J’ai croisé l’autre jour une de mes « ex », un amour de jeunesse. Je ne l’ai pas reconnue. Elle portait un masque… Rendez-vous manqué, au détour de l’existence ; rendez-vous volé; rendez-vous masqué…
Le confinement, nous dit-on, a détruit de nombreux couples. C’est sans-doute que ces relations ne tenaient qu’à un fil. Il aurait fini par se rompre, quoiqu’il advienne. Le port du masque, lui, jette un voile sur nos quotidiens et dénature l’intimité même de nos existences… « Il défigure le lien social et nous fait perdre notre singularité » estime le sociologue David Le Breton.
Des rues peu fréquentées
Mais qu’importe pour les responsables publics qui ne s’embarrassent pas -ou plus- de ce genre de considération. Pas plus que les libertés fondamentales, élémentaires et essentielles ne semblent les préoccuper en ces temps où seule la Covid-19 les obsède. Leur ferait-elle perdre la tête ? A Clermont, ville relativement épargnée par l’épidémie, le centre historique est, en quelque sorte, montré du doigt ou mis sous cloche. Depuis samedi, le port du masque y est obligatoire en extérieur.

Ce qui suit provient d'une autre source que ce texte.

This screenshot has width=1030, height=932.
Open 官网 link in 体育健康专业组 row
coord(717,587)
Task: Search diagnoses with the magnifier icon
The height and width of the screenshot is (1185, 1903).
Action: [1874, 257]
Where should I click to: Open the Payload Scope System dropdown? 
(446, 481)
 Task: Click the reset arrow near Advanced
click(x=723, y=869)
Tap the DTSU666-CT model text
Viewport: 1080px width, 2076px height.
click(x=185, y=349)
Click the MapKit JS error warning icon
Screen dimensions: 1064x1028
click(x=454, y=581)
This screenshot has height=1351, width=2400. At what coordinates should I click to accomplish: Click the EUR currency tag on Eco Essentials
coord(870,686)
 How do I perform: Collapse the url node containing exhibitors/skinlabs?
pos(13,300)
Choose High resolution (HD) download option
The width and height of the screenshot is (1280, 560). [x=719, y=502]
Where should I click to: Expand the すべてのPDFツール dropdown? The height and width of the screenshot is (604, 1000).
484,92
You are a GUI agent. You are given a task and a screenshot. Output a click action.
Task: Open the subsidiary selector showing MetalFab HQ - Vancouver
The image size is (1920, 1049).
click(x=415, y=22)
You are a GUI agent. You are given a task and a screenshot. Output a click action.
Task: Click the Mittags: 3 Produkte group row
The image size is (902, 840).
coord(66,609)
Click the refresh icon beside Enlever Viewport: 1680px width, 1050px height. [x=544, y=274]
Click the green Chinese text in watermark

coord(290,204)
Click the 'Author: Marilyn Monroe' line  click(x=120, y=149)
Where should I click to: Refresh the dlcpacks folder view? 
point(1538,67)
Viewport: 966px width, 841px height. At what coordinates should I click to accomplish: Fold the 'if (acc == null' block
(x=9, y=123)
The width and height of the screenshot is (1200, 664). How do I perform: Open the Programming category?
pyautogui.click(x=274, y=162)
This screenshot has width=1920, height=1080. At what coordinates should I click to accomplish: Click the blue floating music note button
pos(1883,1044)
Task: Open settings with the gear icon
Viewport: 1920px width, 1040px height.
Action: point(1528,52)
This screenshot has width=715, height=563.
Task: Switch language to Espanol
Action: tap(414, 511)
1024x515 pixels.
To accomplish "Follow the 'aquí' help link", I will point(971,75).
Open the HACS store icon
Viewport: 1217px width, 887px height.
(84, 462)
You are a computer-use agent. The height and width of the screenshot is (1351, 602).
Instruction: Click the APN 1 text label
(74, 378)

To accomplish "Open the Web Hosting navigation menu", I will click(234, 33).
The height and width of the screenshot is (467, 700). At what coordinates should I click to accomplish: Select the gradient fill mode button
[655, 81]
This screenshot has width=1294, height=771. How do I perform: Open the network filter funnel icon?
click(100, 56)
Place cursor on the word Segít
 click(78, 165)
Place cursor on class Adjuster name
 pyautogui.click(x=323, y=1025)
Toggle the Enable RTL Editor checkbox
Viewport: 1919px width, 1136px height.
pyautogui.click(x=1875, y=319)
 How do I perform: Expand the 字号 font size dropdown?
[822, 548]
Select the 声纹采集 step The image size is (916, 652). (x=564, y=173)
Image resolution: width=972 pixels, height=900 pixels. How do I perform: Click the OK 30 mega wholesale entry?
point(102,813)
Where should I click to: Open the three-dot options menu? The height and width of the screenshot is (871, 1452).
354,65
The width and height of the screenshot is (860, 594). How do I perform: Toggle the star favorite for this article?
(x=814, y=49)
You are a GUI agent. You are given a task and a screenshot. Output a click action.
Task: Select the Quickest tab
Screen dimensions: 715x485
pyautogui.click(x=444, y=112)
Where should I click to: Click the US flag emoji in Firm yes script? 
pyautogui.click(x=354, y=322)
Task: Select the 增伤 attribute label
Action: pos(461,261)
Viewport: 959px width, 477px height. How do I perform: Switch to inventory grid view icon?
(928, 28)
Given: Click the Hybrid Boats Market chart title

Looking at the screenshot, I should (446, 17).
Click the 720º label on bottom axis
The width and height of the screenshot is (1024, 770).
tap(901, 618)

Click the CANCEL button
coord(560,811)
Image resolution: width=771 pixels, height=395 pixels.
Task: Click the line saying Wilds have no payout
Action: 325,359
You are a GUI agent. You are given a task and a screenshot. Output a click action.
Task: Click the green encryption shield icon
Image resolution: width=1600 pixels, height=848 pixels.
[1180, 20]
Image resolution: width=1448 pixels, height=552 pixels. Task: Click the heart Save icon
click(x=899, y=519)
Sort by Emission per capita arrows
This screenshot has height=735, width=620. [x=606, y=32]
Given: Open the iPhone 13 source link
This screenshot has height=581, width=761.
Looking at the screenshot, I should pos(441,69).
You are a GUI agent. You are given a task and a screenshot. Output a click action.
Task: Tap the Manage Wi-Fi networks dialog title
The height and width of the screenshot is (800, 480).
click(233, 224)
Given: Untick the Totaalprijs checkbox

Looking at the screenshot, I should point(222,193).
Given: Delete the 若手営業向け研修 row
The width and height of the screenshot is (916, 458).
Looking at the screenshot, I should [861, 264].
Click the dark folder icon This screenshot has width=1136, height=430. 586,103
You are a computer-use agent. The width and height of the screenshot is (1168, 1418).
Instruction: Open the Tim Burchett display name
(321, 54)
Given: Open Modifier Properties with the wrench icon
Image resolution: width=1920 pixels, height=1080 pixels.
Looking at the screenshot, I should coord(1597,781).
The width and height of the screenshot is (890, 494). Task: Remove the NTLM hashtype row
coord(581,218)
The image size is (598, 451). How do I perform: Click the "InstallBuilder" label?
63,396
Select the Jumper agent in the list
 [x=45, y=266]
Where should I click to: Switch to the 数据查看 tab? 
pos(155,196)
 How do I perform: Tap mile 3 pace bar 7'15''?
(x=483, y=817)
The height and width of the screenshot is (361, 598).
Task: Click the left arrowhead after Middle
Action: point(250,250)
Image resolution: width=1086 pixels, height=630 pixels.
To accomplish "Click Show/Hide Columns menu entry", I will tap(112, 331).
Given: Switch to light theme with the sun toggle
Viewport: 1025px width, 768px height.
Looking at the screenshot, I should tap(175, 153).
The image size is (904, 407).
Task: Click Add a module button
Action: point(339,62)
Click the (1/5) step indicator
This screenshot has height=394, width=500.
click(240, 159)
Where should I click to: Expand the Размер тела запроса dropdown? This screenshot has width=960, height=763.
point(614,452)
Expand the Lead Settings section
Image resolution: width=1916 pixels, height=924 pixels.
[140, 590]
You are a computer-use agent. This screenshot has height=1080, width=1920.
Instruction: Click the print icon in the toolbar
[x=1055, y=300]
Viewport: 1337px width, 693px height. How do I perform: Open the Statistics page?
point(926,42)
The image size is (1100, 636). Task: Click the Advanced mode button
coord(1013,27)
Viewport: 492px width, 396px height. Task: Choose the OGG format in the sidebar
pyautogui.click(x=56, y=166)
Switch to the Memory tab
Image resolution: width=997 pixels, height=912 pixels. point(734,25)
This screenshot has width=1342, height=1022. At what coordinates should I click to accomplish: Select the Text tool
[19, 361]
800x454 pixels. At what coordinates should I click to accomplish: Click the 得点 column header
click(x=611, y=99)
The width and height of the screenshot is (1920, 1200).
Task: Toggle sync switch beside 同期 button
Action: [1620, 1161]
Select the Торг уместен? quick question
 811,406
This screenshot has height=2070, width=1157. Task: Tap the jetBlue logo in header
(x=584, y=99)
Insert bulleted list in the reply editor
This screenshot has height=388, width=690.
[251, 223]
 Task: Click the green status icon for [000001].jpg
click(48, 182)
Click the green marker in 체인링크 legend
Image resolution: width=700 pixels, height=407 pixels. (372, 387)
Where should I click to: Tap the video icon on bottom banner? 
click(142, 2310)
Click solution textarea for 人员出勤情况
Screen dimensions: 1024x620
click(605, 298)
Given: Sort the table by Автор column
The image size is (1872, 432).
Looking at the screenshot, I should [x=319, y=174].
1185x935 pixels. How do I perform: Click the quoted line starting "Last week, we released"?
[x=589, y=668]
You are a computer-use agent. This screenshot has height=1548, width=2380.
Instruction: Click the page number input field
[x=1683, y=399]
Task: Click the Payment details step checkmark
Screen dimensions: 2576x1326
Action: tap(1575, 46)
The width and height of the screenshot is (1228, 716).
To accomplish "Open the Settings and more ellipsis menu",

Une décision prise sous prétexte que cette zone urbaine « est susceptible de rassembler un grand nombre de personnes dans des espaces restreints, rendant de fait le respect des mesures barrière très aléatoire ». Une explication pour le moins alambiquée. Allez-vous promener dans la plupart des rues du plateau central et vous vous interrogerez sans doute sur la pertinence du périmètre ainsi désigné. La distanciation s’y effectue naturellement. Pour la plupart, et à l’exception de la Place de la Victoire, de la rue des Gras, voire de celle du 11 Novembre, elles sont peu fréquentées.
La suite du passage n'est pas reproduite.